### Your goal
Please revise the lines starting at the one that contains "This screenshot has height=784, width=1559." and ending at the last line, changing "email address" to "e-mail address" and keeping everything else the same. Leave the pictures out of your answer.

### Record excerpts
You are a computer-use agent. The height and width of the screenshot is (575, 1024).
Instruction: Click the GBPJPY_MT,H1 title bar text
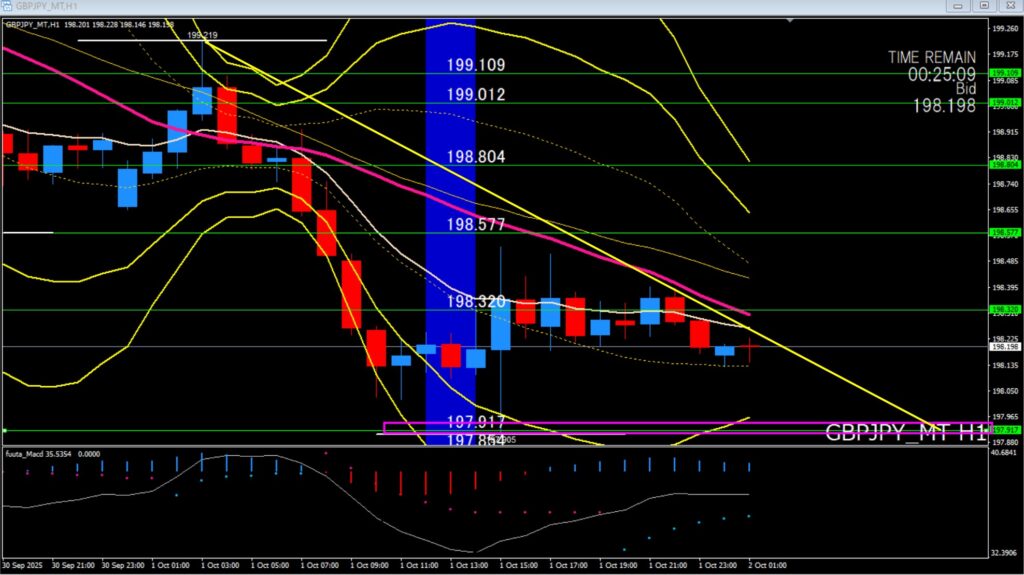click(47, 6)
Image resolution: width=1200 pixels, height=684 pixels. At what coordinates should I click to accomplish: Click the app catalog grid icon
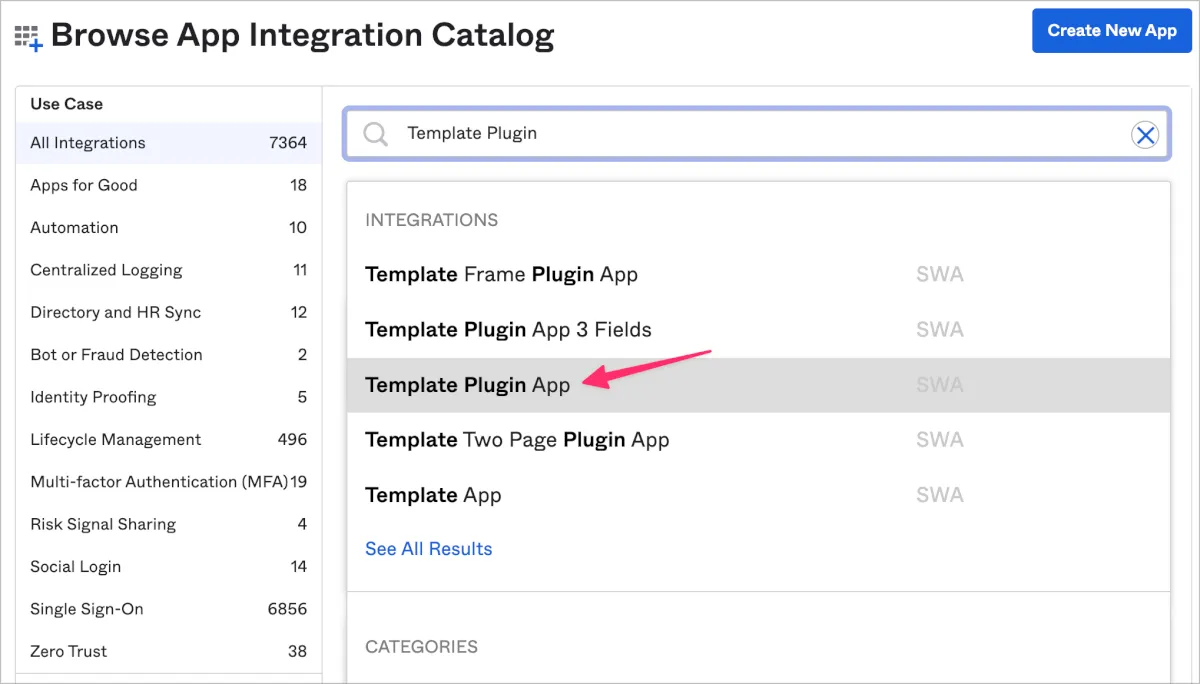pos(28,38)
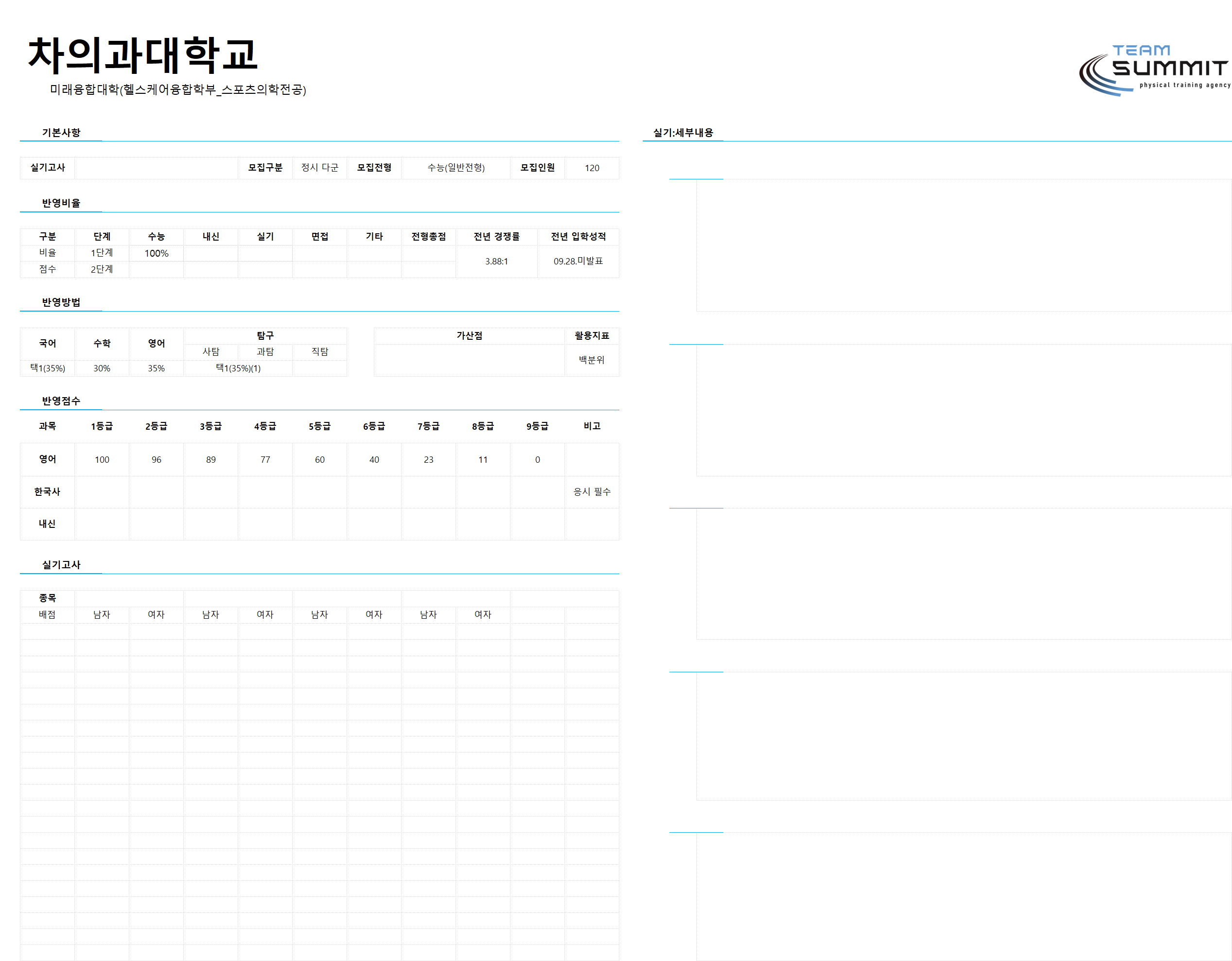Select the 모집인원 value 120
Viewport: 1232px width, 961px height.
tap(591, 168)
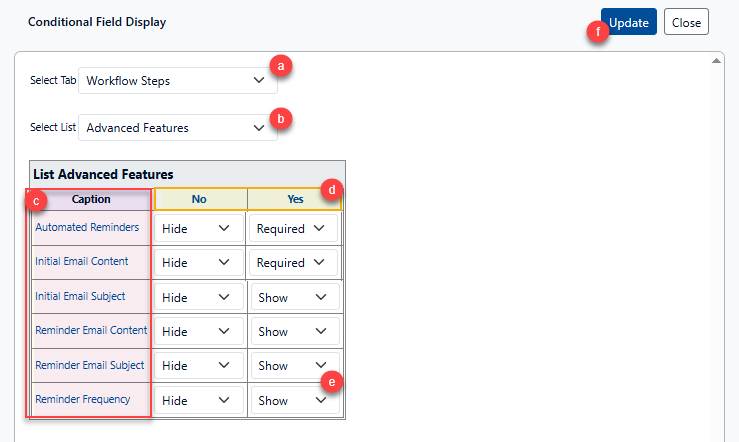Click the Close button
739x442 pixels.
pos(686,22)
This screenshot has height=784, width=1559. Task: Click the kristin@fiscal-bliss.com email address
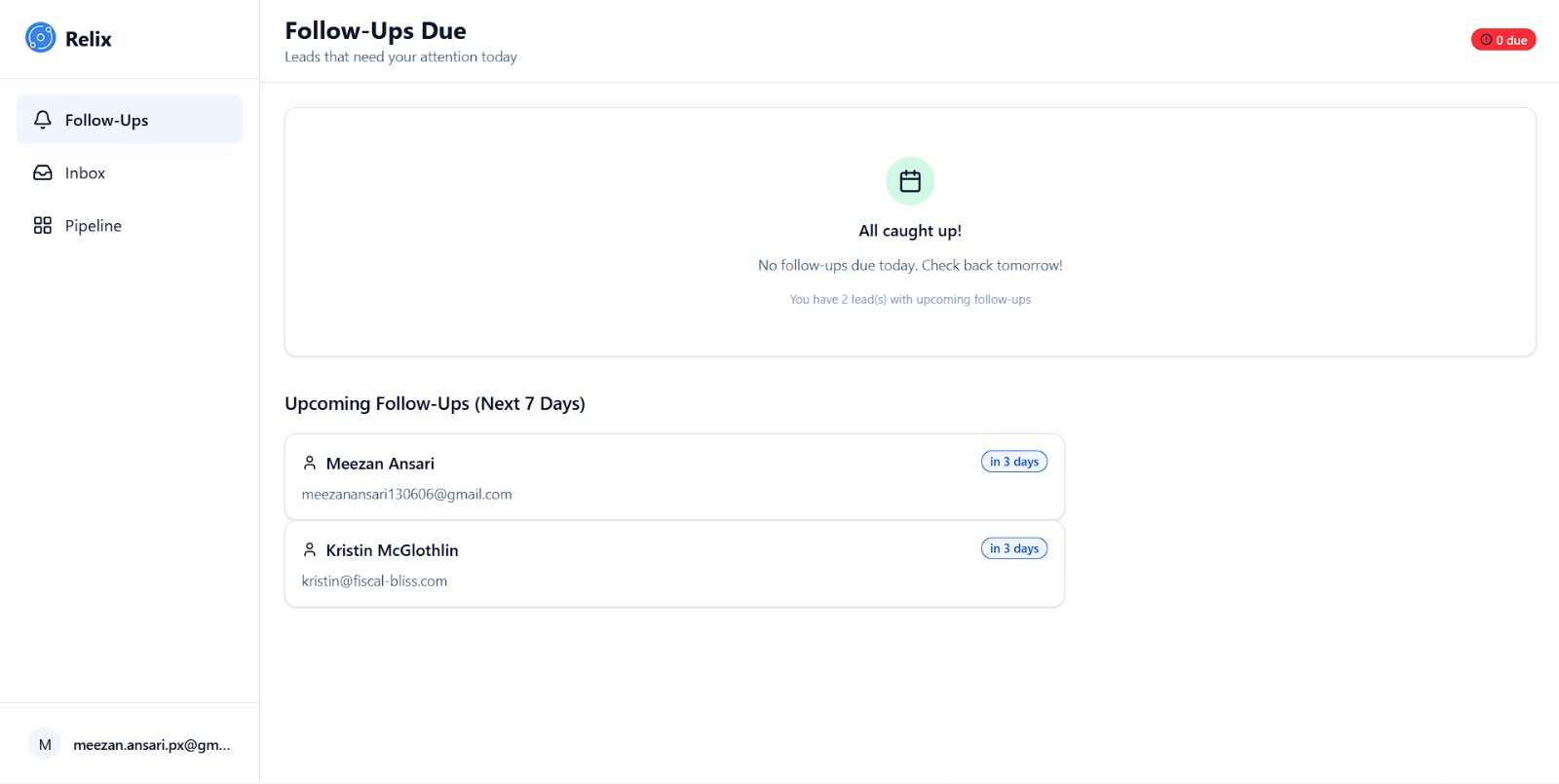374,580
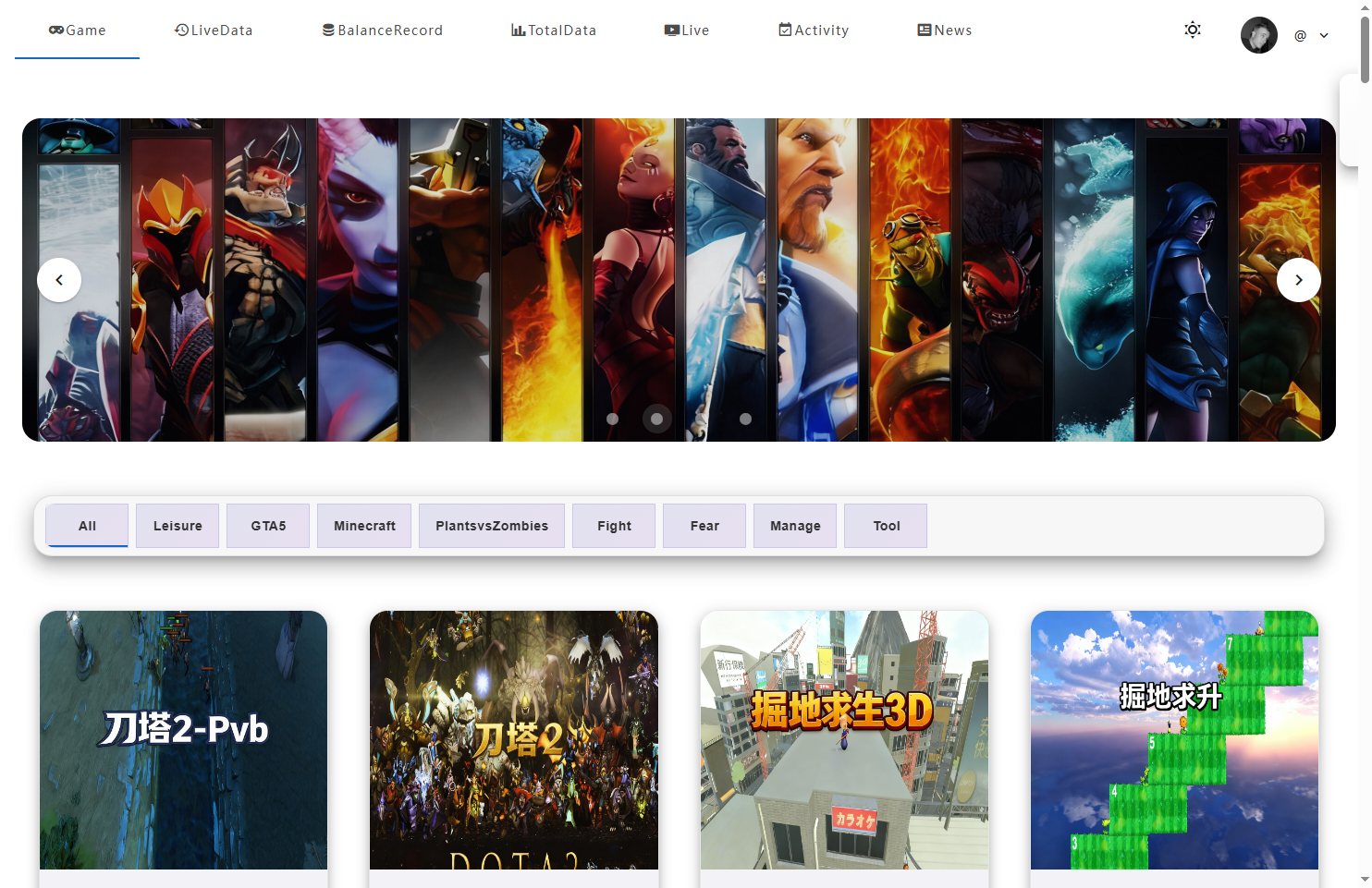Filter games by Fight category
This screenshot has height=888, width=1372.
[x=614, y=526]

### Correct response
This screenshot has height=784, width=1559. Task: Click the kristin@fiscal-bliss.com e-mail address
374,580
Filter games by Fight category
This screenshot has height=888, width=1372.
[x=614, y=526]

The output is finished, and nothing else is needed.